School is starting up everywhere, after the longest break ever—up to 18 months in some places. That’s a lifetime for a small child, a series of unendurable groundings for a teenager. And it doesn’t look like we are in the clear yet.

This post is a reprint from Larry Ferlazzo’s Classroom Q&A blog at Ed Week. From time to time I will be reprinting my contributions to that space here. This one seemed appropriate since there are new teachers everywhere and some veterans who have probably felt like new teachers all through this COVID shut down—myself included.

Here’s my offering in the “what I wish I’d known when I started teaching” department:

There was a crisis point in my career at the four-year mark where I thought I’d never return to the classroom. Luckily, several shifts kept me in an intellectually and spiritually enlivening profession.

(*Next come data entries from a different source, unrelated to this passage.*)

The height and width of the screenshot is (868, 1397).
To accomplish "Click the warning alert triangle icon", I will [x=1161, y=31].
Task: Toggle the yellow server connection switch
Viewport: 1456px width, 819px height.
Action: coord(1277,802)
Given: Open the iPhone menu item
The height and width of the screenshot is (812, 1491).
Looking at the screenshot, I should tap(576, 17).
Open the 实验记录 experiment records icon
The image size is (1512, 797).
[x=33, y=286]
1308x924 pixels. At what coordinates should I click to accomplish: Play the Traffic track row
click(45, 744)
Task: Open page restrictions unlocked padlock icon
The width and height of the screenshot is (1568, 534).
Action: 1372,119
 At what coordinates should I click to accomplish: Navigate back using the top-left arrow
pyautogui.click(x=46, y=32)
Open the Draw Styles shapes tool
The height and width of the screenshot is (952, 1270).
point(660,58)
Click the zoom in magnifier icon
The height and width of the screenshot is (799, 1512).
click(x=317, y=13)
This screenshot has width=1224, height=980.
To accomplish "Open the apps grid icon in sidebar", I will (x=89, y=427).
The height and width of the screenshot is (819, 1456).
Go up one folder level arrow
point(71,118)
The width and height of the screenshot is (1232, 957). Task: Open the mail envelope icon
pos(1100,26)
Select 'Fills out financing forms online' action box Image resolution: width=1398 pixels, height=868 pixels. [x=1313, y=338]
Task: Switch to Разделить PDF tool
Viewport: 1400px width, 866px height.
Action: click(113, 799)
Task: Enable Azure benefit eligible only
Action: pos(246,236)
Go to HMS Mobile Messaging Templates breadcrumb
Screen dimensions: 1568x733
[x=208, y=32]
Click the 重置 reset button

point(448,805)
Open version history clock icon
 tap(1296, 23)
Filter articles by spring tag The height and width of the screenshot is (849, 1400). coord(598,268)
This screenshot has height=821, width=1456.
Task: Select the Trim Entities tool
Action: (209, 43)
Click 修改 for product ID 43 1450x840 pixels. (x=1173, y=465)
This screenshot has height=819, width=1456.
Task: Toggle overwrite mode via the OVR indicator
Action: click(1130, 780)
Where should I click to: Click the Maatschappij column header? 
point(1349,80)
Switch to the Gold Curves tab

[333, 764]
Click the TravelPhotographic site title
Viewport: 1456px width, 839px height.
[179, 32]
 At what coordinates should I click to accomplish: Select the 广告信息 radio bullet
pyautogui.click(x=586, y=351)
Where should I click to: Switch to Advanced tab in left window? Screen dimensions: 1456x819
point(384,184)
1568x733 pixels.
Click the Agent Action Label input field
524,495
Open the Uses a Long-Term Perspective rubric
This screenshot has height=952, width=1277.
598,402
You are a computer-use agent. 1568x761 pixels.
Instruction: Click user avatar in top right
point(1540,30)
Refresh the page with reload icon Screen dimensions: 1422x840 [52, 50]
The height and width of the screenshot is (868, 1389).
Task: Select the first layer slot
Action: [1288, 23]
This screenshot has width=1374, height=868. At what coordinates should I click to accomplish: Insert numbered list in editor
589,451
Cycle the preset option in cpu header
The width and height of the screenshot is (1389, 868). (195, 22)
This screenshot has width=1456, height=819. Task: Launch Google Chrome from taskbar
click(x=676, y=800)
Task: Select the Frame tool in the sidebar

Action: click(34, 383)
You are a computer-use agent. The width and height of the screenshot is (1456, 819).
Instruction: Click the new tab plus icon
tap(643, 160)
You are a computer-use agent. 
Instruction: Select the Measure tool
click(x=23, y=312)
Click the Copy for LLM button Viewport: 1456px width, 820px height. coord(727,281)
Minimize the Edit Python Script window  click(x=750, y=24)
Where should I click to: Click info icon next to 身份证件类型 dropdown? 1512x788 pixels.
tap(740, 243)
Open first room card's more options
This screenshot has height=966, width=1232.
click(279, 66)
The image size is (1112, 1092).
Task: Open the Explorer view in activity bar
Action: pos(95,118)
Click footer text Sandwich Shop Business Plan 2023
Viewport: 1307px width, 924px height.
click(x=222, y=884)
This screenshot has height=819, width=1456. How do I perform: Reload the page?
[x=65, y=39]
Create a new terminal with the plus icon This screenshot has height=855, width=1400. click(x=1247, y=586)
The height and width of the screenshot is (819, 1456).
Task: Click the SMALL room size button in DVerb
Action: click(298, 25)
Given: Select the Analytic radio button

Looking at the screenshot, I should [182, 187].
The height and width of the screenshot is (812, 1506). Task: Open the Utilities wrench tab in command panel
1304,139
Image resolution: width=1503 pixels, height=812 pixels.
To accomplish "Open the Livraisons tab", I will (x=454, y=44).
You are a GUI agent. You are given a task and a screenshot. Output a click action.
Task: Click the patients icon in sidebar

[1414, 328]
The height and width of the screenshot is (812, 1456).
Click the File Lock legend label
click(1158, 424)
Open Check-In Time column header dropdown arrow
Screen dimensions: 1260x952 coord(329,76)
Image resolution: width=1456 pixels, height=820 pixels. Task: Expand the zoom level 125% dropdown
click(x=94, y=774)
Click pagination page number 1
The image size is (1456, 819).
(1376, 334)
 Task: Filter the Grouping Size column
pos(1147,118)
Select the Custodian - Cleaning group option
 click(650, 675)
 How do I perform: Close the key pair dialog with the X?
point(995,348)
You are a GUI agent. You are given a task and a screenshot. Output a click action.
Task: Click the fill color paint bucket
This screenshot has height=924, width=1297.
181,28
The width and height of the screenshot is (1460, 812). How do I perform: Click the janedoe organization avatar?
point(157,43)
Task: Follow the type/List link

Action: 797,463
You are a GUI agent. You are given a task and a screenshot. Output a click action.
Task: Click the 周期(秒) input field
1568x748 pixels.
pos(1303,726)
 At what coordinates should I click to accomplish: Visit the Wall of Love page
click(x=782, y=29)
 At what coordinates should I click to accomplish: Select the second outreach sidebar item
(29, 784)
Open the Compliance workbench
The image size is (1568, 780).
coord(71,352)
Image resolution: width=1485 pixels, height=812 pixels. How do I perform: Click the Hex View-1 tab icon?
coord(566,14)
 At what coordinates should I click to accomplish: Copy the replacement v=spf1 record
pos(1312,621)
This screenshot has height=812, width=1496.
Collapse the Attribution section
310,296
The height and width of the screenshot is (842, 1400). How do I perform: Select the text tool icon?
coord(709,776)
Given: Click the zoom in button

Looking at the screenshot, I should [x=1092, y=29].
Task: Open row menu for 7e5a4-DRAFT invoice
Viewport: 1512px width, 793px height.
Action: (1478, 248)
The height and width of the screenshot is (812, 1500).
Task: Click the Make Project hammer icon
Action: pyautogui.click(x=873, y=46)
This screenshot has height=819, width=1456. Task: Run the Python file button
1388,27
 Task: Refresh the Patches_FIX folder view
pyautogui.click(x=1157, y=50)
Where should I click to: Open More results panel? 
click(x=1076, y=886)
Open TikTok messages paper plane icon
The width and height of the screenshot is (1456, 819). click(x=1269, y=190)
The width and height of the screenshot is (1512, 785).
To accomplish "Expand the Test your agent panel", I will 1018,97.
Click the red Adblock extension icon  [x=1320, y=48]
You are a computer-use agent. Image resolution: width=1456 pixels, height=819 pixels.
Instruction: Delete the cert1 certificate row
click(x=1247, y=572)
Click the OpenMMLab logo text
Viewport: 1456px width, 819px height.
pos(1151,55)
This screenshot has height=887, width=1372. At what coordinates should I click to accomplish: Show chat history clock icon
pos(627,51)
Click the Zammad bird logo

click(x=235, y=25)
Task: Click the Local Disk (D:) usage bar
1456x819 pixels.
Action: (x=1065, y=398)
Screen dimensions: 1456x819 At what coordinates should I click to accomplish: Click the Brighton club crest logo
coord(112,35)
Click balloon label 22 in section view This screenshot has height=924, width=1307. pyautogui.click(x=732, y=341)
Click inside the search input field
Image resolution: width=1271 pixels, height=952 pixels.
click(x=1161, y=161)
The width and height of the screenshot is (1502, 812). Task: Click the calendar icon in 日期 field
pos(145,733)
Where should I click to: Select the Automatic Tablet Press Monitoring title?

I learned three things that saved me.

First lesson: Frustration and questioning are features of the work. Embrace them. Like dedicated researchers, these qualities engage teachers in continual learning around the most interesting of topics: human behavior. Though I eventually discovered this by working with smart, committed teachers in the National Writing Project, I previously thought teaching was a flat career. Once familiar with the curriculum, just shampoo, rinse, repeat for the next 30 years. Not so. And what a bore.

Students bring challenges into class every day. Learn to love these for the human puzzles they are and search for a resolution to the student-presented question. Rather than viewing student behavior as a personal attack, an affront to the ego, or a power grab, consider behavior as a symptom. Teachers can and do make a difference by approaching practice as diagnosticians. Without an inquiry stance, we burn out, seeing our work as out of control and students or parents as the problem.

Second lesson: Learn what is under your control and what is not. Let go of what is out of your control and work with what you have. (Though if there are wrong-headed policy issues, keep speaking up. No one knows the job like a classroom teacher.)

What can you control? The time you have with students, and that is about it. So make the time important. Students value what we spend time on. Know what is valuable and spend the limited time there. Create meaningful time rather than marking time.

What can’t you control? The weather. Student illness. The world at large. Lockdowns. Fire drills.

Let it go.

Third big lesson: Let kids practice intellectual work. My best lessons are ones where I just shut up and let students describe, express, and present conclusions. This is not busywork. Let them grapple, create, interpret, discuss, read, write. All active verbs.

Kids are smarter than the school factory-model implies. They are not empty vessels. They are full to the brim with experience. Sometimes these experiences can open a window into understanding that instructors do not have. The diverse student population is an undermined resource. Invite these voices into the classroom to create a future we have yet to imagine. It will be their future, not our past, after all.

It is one thing to understand the three lessons--learn from problems, use time well, let kids think--but far more difficult to enact. A fourth lesson must be added here: Teaching is best done with many minds at work. Present your confusion or questions to your peers and start struggling together. Try things out. Report results. Experiment. Adjust. Succeed and fail together. Create the kind of cooperation in your work life that you hope to create for your learners.

Most teachers loved both school and learning. If teaching continually evolves and grows along with the students, the love affair with learning never has to end.